◆ **Dataset rows**
------------
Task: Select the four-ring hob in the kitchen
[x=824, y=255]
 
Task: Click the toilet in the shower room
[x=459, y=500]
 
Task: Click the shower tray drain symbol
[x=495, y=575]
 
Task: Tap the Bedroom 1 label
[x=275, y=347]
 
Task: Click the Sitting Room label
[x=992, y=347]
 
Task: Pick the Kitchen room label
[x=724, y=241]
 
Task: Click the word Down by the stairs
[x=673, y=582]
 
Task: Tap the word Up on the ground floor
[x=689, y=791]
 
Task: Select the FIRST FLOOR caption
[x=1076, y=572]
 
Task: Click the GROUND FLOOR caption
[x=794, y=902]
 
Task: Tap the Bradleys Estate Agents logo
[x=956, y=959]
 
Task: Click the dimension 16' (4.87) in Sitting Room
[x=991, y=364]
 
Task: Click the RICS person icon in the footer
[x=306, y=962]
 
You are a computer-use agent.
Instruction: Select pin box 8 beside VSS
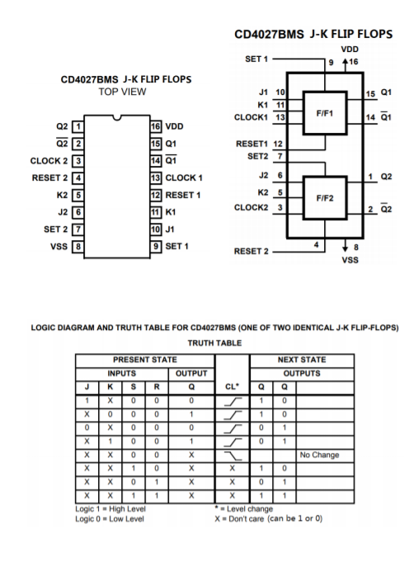coord(79,245)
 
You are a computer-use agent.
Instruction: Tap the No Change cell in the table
coord(320,454)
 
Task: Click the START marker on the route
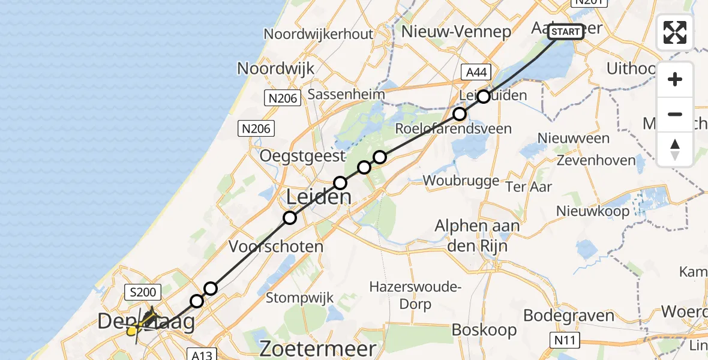pyautogui.click(x=565, y=32)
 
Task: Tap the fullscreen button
pyautogui.click(x=675, y=32)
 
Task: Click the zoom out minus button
pyautogui.click(x=675, y=114)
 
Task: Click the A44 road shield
pyautogui.click(x=477, y=73)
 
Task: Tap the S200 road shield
pyautogui.click(x=142, y=293)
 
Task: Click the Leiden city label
pyautogui.click(x=318, y=197)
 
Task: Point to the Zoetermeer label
pyautogui.click(x=318, y=349)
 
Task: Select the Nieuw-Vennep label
pyautogui.click(x=456, y=31)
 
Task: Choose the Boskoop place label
pyautogui.click(x=484, y=329)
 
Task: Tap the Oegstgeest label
pyautogui.click(x=302, y=156)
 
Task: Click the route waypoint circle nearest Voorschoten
pyautogui.click(x=290, y=218)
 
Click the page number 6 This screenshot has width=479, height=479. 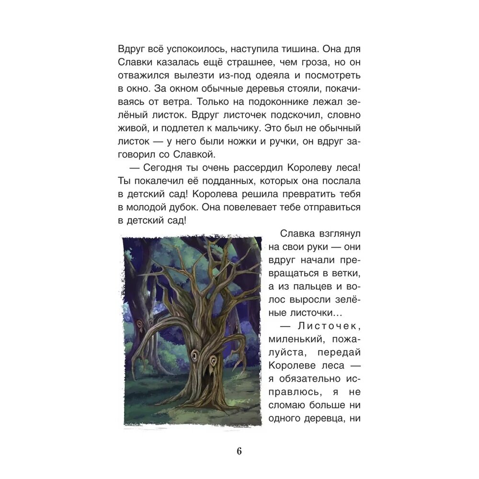tap(239, 451)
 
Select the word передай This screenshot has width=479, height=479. tap(346, 353)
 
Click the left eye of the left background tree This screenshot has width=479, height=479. tap(138, 324)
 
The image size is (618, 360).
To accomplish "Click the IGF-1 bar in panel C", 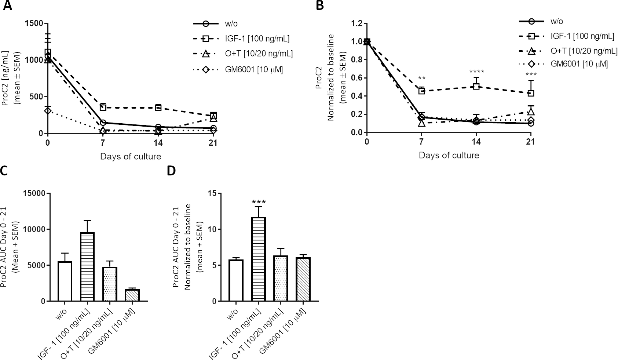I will point(87,267).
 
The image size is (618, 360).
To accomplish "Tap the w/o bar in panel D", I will point(236,280).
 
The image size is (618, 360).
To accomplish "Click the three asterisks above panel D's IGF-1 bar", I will point(259,202).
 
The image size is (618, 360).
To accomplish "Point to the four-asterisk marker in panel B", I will point(476,72).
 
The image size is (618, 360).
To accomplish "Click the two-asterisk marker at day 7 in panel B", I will point(421,78).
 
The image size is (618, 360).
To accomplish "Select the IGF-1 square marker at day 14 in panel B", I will point(476,87).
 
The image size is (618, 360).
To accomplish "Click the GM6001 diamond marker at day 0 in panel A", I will point(48,110).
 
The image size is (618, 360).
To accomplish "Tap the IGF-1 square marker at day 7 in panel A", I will point(103,108).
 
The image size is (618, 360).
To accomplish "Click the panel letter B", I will point(319,6).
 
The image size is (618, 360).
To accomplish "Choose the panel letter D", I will point(171,171).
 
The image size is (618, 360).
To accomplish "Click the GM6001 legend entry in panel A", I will point(238,69).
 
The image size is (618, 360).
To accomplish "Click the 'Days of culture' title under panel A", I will point(130,157).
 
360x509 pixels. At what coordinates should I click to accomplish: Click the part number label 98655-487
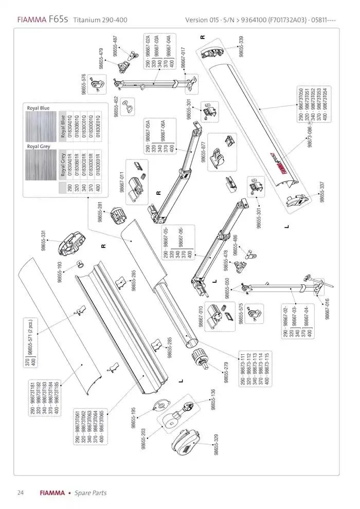coord(116,46)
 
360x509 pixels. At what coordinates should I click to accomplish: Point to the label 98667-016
coord(327,308)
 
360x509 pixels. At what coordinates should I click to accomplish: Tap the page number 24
coord(21,493)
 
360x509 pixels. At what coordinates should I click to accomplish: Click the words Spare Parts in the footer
coord(91,493)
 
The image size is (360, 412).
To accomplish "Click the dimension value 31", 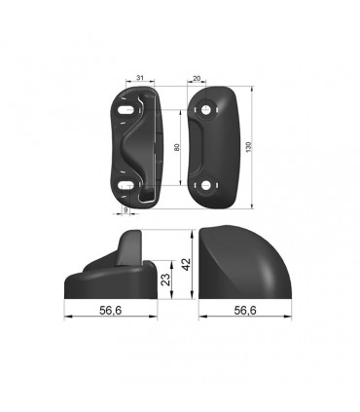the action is click(x=140, y=78).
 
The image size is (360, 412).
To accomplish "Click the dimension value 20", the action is click(x=197, y=78).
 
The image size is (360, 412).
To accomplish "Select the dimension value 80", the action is click(x=177, y=147).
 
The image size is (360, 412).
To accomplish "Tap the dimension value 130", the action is click(x=249, y=147).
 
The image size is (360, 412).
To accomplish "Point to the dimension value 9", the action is click(x=126, y=209).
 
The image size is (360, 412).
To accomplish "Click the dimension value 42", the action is click(x=186, y=264).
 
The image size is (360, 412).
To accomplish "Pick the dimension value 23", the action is click(x=165, y=280).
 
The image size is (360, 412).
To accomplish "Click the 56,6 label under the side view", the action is click(x=111, y=311).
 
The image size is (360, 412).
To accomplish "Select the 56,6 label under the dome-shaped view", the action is click(x=245, y=311).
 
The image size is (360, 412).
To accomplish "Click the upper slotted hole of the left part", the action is click(x=126, y=110).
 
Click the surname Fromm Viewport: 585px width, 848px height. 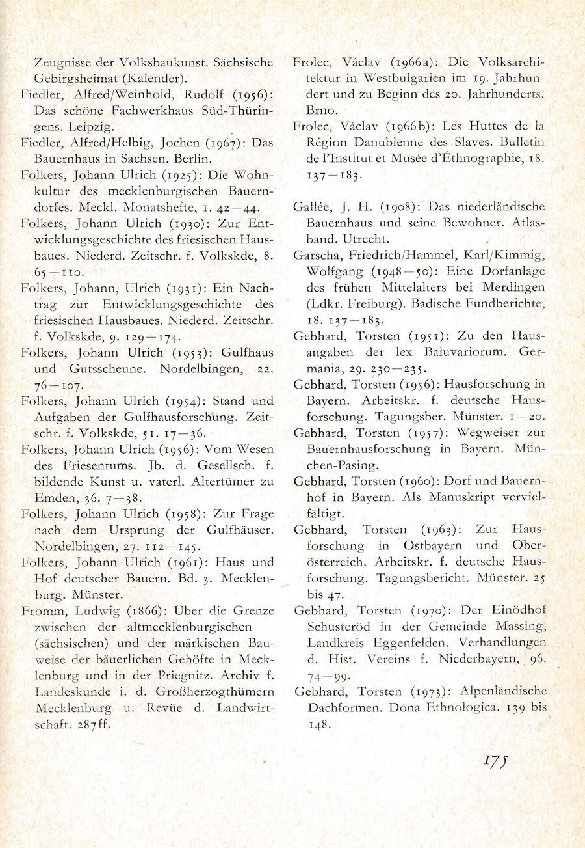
------------
◆ **Direction**
Reproduce the items verbatim, beginning at the line containing "the label 98667-016" and continuing through the line containing "coord(21,493)".

◆ **The result**
360x509 pixels. At what coordinates should I click to accomplish: Point to the label 98667-016
coord(327,308)
 
360x509 pixels. At what coordinates should I click to accomplish: Tap the page number 24
coord(21,493)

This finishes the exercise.